Protein p6 from Bacillus subtilis phage phi29 (Mr = 11 800) binds in vitro to DNA forming a large nucleoprotein complex in which the DNA wraps a multimeric protein core. The high intracellular abundance of protein p6 together with its ability to bind the whole phi29 DNA in vitro strongly suggests that it plays a role in viral genome organization. We have determined by sedimentation equilibrium analysis that protein p6 (1-100 microM range), in the absence of DNA, is in a monomer-dimer equilibrium, with an association constant (K2) of approximately 2 x 10(5) M-1. The intracellular concentration of protein p6 (approximately 1 mM) was estimated measuring the number of copies per cell (7 x 10(5)) and the cell volume (1 x 10(-15) L). At concentrations around 1 mM, protein p6 associates into oligomers.

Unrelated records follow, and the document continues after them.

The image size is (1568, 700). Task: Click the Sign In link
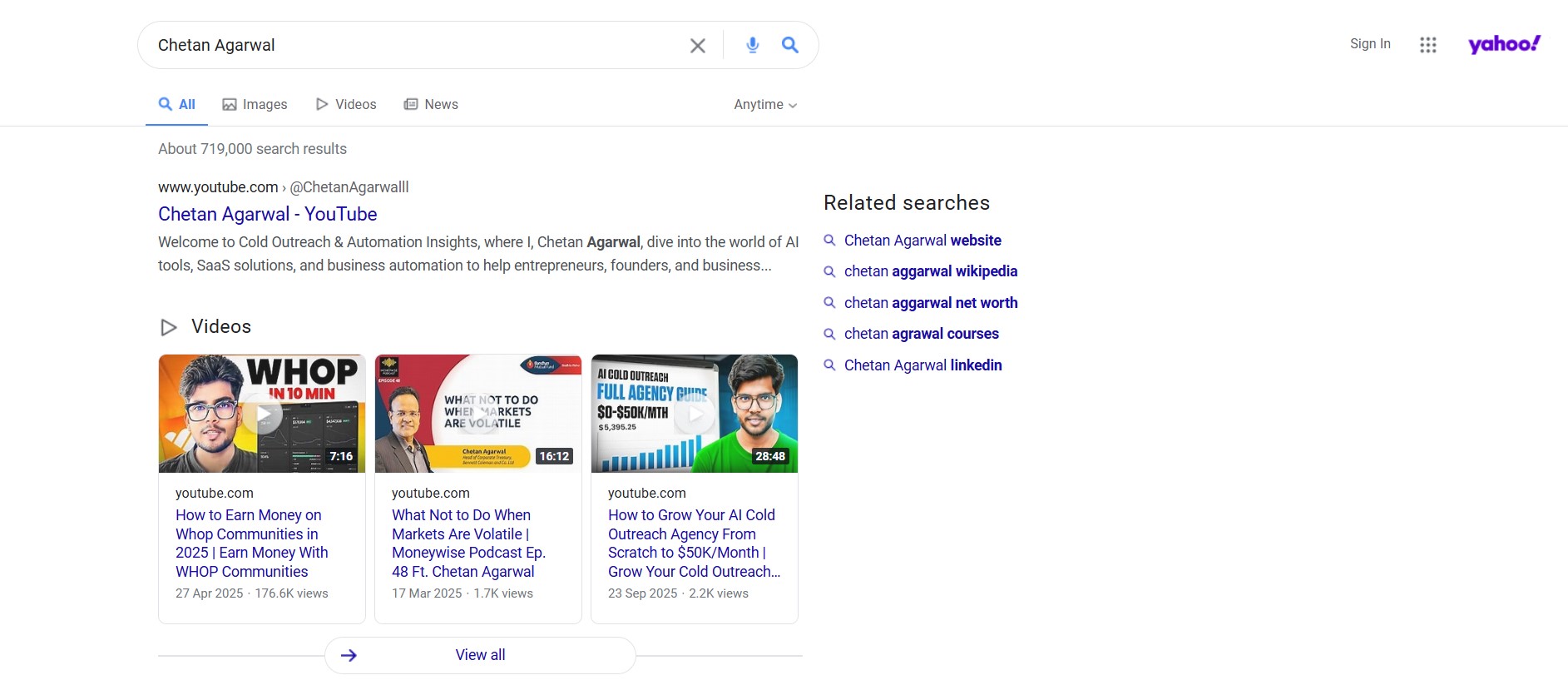click(x=1370, y=44)
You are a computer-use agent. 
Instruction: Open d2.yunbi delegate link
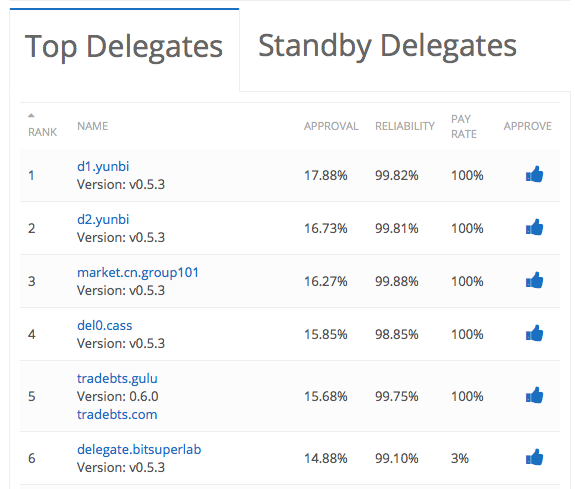pyautogui.click(x=103, y=219)
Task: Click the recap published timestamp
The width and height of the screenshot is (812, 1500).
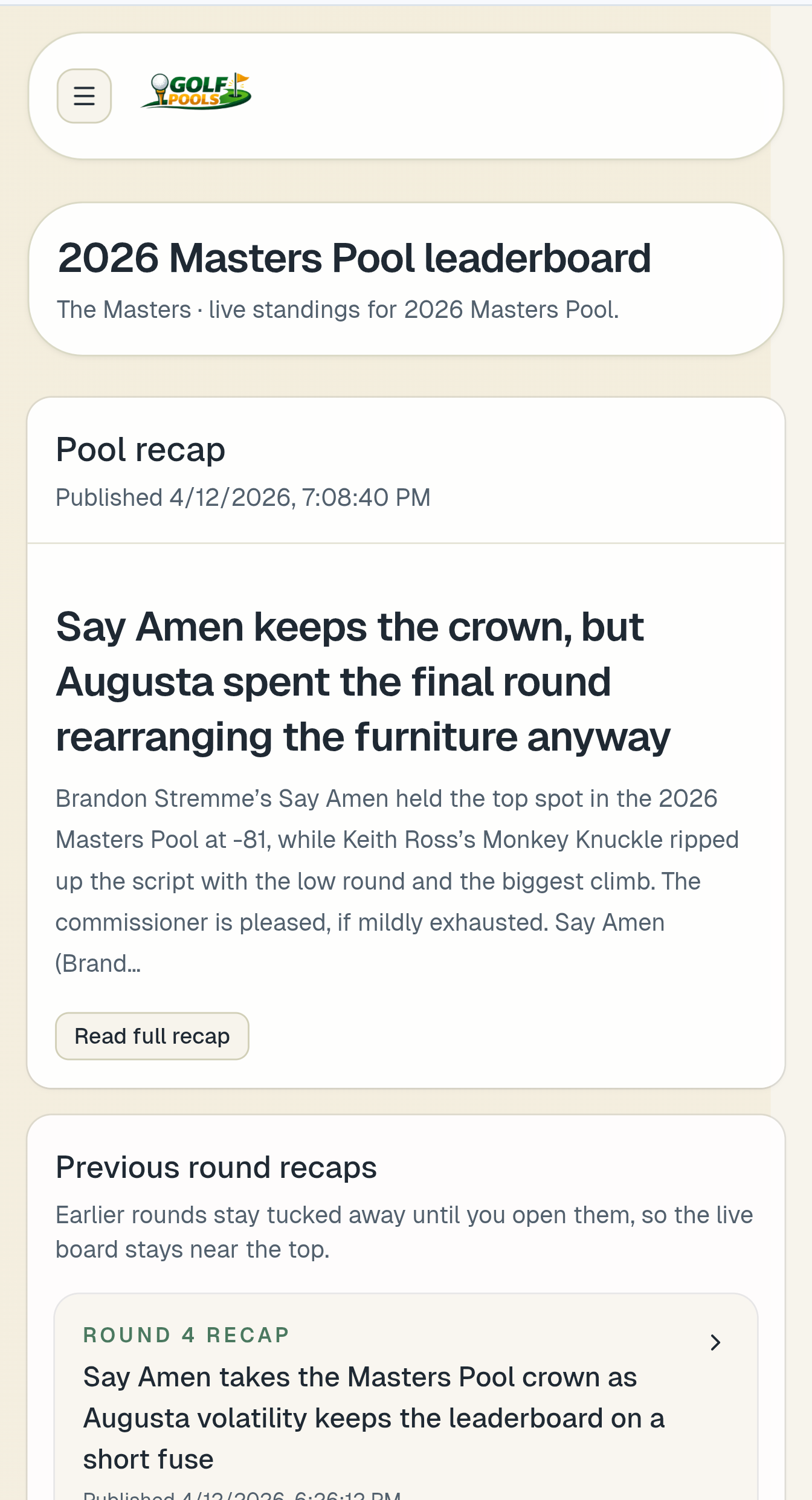Action: (x=243, y=497)
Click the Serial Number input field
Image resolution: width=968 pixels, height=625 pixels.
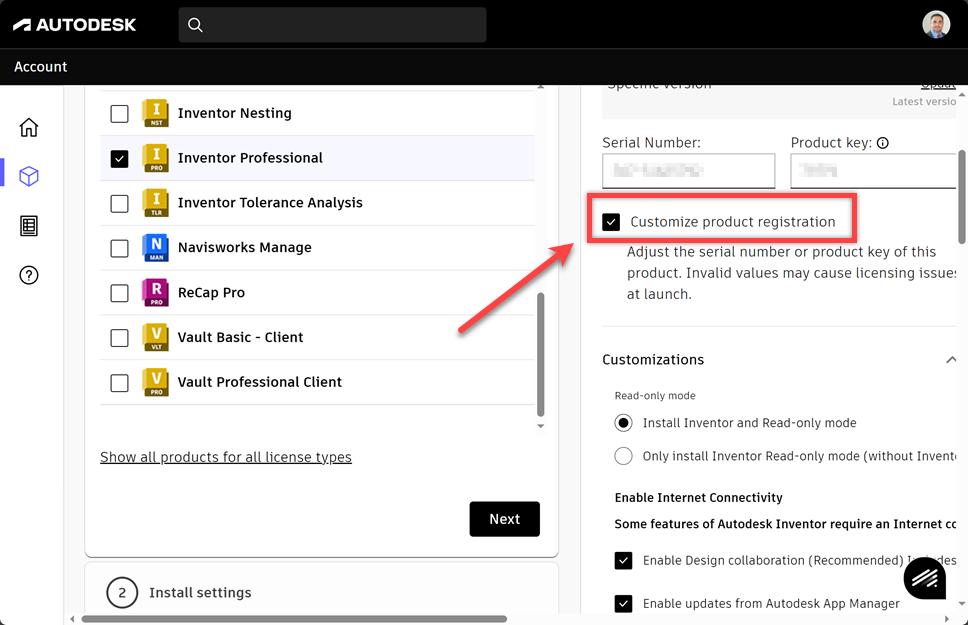click(688, 171)
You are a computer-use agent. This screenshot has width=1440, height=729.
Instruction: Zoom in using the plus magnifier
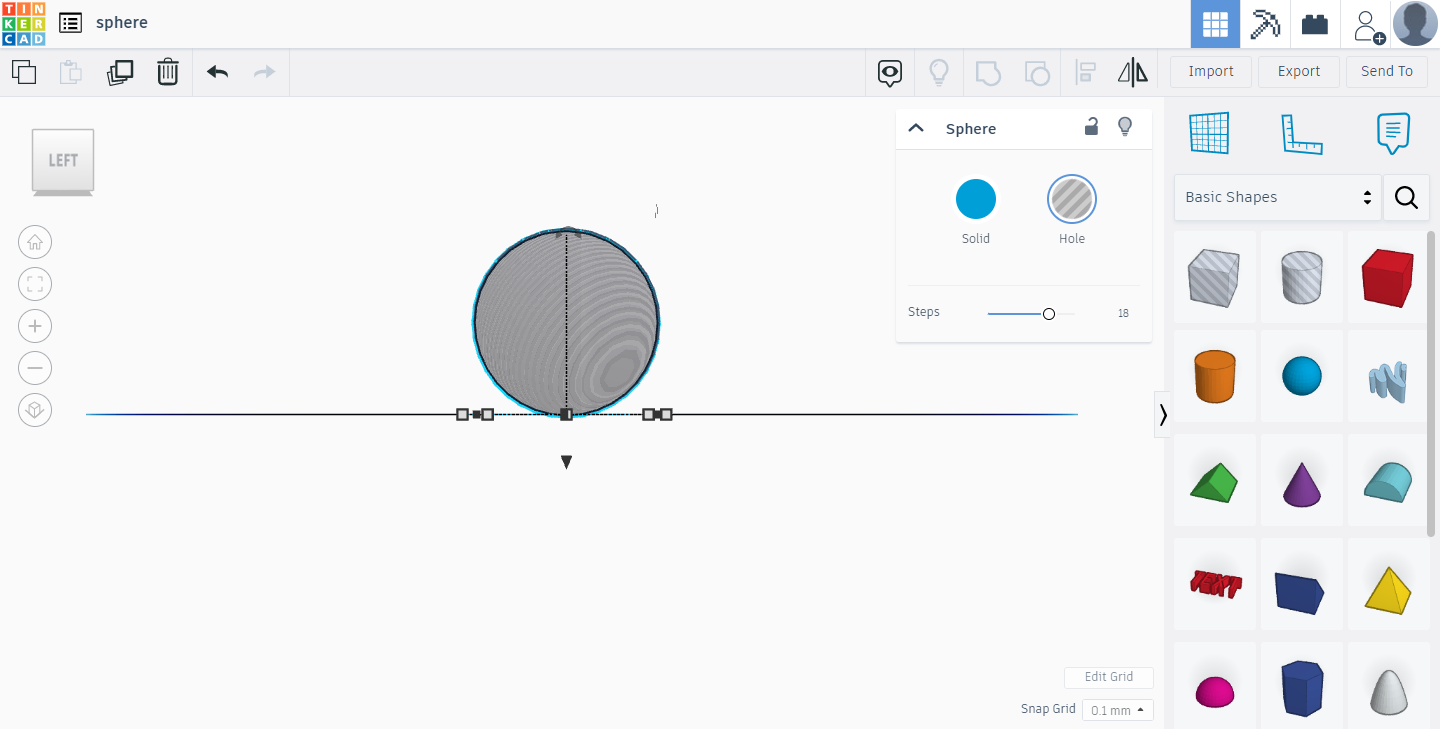point(35,326)
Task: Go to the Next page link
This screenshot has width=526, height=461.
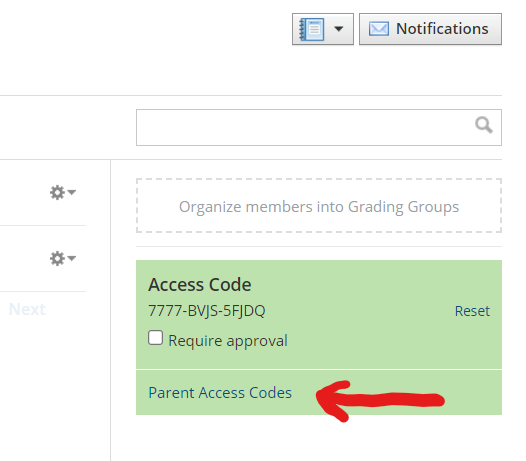Action: click(27, 309)
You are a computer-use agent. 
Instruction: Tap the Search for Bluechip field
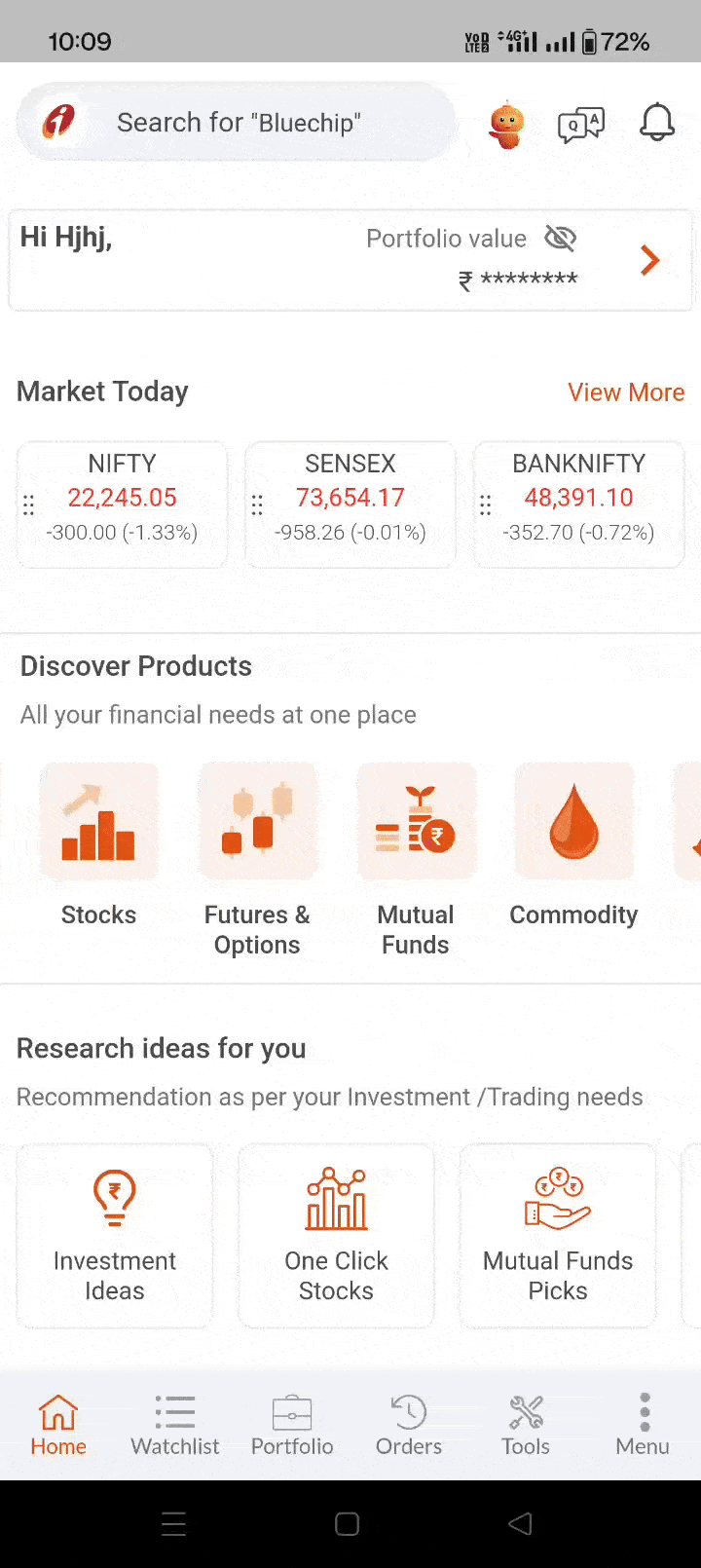(x=239, y=123)
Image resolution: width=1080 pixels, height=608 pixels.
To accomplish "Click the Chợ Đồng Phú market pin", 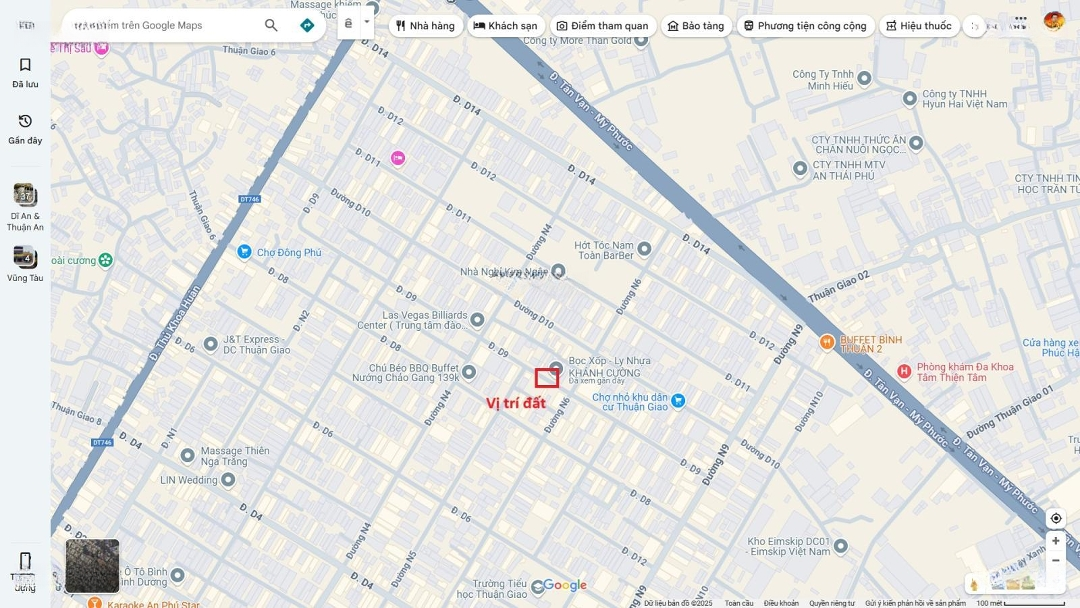I will point(244,252).
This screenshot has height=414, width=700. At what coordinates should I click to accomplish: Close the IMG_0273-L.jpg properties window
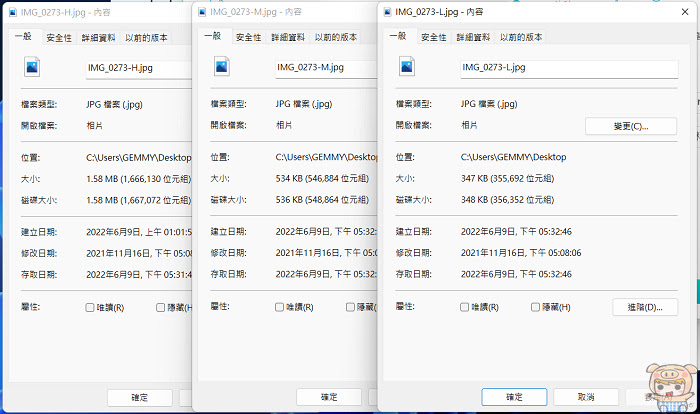click(x=685, y=12)
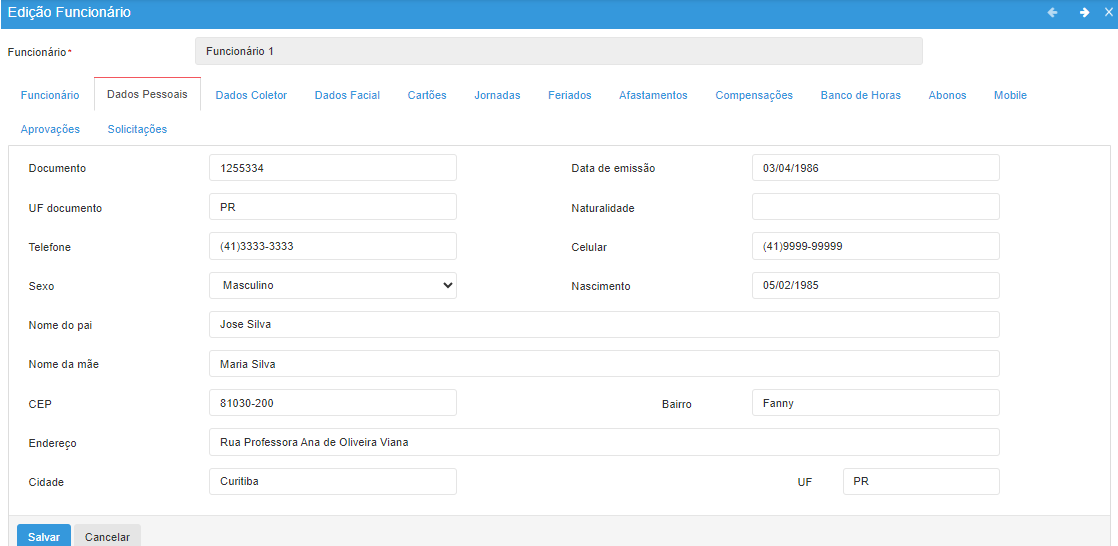Click the Documento input field
The width and height of the screenshot is (1118, 546).
(333, 168)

This self-association behavior is compatible with a dimer-hexamer model (K2,6 = 3.2 x 10(8) M-2) or with an isodesmic association of the dimer (K = 950 M-1), because the apparent weight-average molecular mass (Mw,a) does not reach saturation at the highest protein concentrations. The sedimentation coefficients of protein p6 monomer and dimer were 1.4 and 2.0, respectively, compatible with translational frictional ratios (f/fo) of 1.15 and 1.30, which slightly deviate from the hydrodynamics of a rigid globular protein. Taking together these results and considering the structure of the nucleoprotein complex, we speculate that the observed oligomers of protein p6 could mimic a scaffold on which DNA folds to form the nucleoprotein complex in vivo.